In Re Complaint as to the Conduct of Fulop

685 P.2d 414, 297 Or. 354, 1984 Ore. LEXIS 1570
CourtOregon Supreme Court
DecidedJuly 3, 1984
Docket81-102, SC 29776
StatusPublished
Cited by6 cases

This text of 685 P.2d 414 (In Re Complaint as to the Conduct of Fulop) is published on Counsel Stack Legal Research, covering Oregon Supreme Court primary law. Counsel Stack provides free access to over 12 million legal documents including statutes, case law, regulations, and constitutions.

Bluebook
In Re Complaint as to the Conduct of Fulop, 685 P.2d 414, 297 Or. 354, 1984 Ore. LEXIS 1570 (Or. 1984).

Opinion

*356 PER CURIAM

This is a disciplinary case. The Oregon State Bar’s complaint contains four causes charging unethical conduct with respect to matters arising out of the accused’s actions involving a real estate transaction. Cause I alleges that the accused violated DR 5-101(A) and DR 5-104(A) for having interests on both sides of the transaction. 1 Cause II alleges that the accused violated DR 1-102(A)(4) and DR 7-102(A)(7) 2 by offering to change a deed to show less consideration than actually paid in order to permit the grantors to avoid a capital gains tax. Cause III alleges that the accused violated DR 1-102(A)(4) and DR 7-102(A)(7) by asking the grantors to change the grantee in the deed resulting from the real estate transaction in order to help one of the grantees, the accused’s friend, avoid a lien. Cause IV alleges that if the accused were now applying for admission to practice in this state, his application should be denied pursuant to ORS 9.480(1). 3

*357 The Trial Board found the accused guilty of the allegations contained in Cause II and not guilty of the allegations contained in Cause I. The Trial Board did not reach a conclusion as to the allegations of Cause III. As to Cause IV, the Trial Board found the accused to be guilty.

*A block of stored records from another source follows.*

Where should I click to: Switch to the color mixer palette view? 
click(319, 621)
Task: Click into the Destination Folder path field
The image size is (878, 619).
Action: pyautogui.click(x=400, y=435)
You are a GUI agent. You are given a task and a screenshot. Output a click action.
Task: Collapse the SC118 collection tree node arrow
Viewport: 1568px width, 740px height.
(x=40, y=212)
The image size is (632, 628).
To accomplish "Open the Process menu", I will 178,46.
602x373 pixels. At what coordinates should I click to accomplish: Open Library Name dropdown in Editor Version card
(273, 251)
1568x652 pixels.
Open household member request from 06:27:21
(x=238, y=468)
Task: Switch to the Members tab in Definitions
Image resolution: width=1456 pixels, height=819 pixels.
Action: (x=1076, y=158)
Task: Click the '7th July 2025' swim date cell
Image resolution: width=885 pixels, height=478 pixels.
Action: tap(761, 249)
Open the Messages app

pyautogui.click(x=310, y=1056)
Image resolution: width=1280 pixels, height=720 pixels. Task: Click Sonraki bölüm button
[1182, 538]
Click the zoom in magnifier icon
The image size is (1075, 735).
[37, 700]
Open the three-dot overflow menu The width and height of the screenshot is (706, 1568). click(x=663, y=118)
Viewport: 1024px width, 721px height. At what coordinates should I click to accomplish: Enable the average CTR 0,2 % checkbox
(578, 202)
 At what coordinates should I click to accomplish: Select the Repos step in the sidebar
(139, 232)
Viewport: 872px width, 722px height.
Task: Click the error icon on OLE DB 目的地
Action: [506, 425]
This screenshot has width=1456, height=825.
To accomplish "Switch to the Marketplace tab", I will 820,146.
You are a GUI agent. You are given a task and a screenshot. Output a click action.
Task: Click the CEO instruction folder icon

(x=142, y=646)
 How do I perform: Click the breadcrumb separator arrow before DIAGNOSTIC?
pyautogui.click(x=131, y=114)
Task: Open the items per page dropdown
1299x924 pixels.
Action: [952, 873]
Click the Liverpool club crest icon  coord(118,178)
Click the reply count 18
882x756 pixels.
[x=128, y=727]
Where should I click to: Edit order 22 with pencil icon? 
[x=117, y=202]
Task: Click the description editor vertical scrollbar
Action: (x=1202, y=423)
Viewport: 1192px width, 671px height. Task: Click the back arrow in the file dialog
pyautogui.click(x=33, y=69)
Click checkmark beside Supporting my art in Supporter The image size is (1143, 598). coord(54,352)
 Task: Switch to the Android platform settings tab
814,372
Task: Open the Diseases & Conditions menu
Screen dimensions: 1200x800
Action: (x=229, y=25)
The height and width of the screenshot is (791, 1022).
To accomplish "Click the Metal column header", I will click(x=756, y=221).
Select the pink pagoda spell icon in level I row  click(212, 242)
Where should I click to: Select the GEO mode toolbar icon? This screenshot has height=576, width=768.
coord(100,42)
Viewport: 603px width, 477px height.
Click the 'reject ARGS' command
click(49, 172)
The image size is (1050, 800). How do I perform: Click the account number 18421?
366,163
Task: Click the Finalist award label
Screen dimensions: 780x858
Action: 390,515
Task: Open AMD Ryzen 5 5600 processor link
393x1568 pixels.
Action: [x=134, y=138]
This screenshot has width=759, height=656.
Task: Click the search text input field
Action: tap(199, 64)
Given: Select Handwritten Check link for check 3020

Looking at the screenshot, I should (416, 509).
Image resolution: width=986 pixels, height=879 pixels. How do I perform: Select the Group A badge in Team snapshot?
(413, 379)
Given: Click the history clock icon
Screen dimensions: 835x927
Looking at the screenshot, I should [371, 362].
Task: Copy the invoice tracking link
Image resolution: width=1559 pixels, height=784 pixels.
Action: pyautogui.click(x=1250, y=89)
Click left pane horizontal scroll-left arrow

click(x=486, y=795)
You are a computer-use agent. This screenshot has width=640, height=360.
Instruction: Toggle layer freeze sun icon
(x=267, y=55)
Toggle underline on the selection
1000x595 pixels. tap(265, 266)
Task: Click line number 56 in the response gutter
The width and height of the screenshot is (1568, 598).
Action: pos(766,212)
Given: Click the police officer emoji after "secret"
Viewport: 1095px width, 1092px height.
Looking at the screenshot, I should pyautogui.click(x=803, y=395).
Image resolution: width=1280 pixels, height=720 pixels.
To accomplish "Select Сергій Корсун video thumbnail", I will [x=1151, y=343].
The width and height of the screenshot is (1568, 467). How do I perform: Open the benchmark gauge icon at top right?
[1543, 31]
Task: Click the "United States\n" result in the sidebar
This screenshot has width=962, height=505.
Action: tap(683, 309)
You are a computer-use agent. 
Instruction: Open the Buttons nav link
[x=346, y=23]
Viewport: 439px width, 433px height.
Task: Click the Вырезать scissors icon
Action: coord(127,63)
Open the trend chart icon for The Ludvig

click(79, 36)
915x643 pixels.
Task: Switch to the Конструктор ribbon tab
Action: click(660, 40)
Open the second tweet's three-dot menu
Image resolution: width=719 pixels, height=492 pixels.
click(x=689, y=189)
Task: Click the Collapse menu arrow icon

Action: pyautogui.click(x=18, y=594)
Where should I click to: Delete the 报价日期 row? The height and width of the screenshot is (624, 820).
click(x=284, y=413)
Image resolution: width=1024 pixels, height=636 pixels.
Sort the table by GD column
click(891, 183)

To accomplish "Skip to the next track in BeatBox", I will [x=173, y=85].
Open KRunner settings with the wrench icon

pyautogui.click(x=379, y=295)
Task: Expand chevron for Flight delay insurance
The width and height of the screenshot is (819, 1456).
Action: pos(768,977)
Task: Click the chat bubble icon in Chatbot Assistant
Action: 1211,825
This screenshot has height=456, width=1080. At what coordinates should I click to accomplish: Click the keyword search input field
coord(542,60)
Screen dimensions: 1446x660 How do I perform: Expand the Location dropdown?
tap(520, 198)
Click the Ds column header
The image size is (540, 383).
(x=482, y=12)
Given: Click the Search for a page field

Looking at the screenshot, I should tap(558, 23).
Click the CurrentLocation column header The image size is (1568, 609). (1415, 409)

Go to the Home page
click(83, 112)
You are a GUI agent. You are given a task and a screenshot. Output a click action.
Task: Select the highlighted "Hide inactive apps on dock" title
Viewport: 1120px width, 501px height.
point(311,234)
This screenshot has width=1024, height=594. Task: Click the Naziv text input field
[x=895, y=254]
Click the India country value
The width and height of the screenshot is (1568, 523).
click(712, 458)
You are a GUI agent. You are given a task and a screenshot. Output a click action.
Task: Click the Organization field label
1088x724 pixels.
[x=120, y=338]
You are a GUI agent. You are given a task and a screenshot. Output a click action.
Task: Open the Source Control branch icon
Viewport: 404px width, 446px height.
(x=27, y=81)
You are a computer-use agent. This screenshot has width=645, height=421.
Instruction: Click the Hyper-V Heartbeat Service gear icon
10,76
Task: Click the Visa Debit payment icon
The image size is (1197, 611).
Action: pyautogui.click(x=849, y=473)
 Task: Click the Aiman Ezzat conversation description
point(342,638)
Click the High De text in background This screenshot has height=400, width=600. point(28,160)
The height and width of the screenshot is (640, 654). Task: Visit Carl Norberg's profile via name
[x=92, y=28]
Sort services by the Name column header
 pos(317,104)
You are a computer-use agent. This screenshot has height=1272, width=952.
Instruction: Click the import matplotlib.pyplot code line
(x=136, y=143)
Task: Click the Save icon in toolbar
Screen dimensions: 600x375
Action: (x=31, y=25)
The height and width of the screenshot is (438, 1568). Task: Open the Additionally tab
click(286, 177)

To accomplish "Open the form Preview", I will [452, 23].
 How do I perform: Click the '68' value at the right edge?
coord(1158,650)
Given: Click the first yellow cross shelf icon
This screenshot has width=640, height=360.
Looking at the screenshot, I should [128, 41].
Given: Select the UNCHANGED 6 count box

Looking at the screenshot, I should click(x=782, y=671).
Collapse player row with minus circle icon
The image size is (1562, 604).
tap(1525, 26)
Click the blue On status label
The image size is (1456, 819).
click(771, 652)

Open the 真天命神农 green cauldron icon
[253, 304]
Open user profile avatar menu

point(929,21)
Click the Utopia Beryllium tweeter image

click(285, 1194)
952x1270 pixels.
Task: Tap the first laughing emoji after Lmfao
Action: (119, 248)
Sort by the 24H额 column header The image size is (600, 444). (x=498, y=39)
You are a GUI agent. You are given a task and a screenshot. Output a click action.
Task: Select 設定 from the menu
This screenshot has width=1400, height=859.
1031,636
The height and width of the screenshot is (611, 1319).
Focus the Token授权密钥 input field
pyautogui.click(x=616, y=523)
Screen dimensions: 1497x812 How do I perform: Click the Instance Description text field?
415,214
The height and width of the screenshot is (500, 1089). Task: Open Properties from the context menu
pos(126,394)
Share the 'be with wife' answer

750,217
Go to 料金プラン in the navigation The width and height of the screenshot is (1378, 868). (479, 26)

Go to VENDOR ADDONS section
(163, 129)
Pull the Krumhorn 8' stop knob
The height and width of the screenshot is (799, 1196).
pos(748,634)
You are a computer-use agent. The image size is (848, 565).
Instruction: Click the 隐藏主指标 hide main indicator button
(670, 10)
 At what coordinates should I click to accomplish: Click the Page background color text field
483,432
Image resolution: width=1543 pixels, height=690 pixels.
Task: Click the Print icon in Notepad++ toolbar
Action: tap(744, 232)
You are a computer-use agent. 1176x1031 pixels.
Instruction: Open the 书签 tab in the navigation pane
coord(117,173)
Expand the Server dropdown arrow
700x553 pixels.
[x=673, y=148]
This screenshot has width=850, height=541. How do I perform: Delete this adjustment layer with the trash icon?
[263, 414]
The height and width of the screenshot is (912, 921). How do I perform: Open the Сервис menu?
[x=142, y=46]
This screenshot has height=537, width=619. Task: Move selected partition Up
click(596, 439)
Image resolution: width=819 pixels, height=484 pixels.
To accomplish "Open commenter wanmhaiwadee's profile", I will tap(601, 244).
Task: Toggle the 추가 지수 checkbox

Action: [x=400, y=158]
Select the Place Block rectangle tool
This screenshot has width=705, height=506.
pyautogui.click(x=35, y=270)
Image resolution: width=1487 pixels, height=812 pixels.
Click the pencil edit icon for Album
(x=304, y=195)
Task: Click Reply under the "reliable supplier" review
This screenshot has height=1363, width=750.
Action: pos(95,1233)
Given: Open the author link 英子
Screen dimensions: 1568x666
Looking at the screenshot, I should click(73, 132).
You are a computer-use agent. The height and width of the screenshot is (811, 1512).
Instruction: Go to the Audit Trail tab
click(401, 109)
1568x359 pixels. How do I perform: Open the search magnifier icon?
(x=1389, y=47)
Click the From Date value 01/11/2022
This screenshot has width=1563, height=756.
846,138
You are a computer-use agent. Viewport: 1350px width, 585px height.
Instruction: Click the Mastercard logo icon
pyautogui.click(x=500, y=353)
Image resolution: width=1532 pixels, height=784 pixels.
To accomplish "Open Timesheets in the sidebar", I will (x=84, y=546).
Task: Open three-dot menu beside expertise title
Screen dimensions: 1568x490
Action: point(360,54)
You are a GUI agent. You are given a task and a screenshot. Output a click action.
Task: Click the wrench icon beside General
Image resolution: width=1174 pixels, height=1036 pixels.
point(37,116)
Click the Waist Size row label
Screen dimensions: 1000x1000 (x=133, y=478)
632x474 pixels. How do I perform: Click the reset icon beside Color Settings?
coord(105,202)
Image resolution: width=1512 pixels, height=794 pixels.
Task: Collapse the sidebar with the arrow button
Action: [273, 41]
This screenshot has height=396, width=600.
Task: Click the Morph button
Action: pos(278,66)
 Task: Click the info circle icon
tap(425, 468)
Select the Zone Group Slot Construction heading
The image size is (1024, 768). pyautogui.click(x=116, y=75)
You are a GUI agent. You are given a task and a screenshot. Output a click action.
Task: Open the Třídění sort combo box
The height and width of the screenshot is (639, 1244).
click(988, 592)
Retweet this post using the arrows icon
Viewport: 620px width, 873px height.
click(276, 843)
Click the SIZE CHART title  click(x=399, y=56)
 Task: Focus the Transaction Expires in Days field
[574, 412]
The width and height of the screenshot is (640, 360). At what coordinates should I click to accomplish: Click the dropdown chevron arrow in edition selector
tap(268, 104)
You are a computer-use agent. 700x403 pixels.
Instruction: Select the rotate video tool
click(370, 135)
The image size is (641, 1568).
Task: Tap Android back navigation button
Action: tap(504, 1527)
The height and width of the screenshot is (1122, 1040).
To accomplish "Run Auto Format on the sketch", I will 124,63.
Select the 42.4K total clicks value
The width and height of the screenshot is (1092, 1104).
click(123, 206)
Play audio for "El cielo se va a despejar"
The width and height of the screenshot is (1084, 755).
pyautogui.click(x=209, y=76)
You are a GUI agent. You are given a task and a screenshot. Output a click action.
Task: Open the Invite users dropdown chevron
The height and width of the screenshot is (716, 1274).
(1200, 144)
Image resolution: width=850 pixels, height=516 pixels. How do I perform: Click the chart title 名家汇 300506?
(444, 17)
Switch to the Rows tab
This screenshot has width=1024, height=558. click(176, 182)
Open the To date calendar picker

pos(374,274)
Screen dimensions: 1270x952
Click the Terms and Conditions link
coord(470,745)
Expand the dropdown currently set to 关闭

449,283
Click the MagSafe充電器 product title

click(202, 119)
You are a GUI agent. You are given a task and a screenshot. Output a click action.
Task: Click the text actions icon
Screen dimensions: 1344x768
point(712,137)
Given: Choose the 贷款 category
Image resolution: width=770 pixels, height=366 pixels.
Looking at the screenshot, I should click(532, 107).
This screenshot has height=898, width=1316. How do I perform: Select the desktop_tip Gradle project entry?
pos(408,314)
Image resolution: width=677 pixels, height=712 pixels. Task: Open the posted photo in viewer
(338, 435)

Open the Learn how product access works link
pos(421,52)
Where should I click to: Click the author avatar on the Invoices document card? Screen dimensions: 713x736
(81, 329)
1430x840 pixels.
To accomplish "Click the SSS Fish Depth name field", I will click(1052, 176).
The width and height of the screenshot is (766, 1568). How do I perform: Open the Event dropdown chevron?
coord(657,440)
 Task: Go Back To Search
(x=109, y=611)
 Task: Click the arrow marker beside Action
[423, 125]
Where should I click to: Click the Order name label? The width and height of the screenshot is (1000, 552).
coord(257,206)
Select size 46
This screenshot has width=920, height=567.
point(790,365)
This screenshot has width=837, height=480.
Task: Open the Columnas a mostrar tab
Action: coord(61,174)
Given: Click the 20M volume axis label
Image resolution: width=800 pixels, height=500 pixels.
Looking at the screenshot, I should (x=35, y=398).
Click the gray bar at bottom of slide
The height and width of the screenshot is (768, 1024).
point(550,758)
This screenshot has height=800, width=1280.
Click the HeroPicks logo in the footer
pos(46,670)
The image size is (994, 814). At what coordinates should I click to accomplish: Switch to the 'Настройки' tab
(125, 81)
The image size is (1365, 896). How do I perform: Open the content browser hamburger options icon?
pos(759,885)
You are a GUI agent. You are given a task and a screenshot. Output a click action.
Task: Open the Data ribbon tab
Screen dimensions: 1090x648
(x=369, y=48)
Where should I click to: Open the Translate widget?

The Disciplinary Review Board disagreed with the Trial Board and found the accused guilty of violating DR 5-101(A) with respect to Cause I, not guilty with respect to Cause II, guilty with respect to Cause III, and not guilty with respect to Cause IV. A public reprimand and a requirement that the accused complete a course in legal ethics were recommended by the Disciplinary Review Board as appropriate sanctions.

The accused asks this court to hold that he did not act unethically in the transaction in question and to dismiss the charges. As we stated in In re Chambers, 292 Or 670, 672, 642 P2d 286 (1982):

“It is this court’s obligation to make an independent review of the evidence. The accused is entitled to the presumption that he is innocent of the charges made against him. The charges must be proved by clear and convincing evidence. In re Galton, 289 Or 565, 578, 615 P2d 317 (1980). ‘Clear and convincing evidence means that the truth of the facts asserted is highly probable.’ Supove et al, v. Densmoor et ux, 225 Or 365-372, 358 P2d 510 (1961).”

Upon our independent review of the evidence, we find the facts to be as follows:

The accused, Eugene Fulop, was approximately 60 years old and had been in practice for about 30 years at the time of these proceedings. He is well versed in bankruptcy, insolvency matters and real estate transactions. The transaction out of which the charges against the accused arose is related to the bankruptcy of Mr. and Mrs. Habig. The Habigs retained an associate of the accused’s firm to represent them in bankruptcy proceedings. They owned a home which they *358 had encumbered with first and second mortgages. They were in arrears on both mortgages.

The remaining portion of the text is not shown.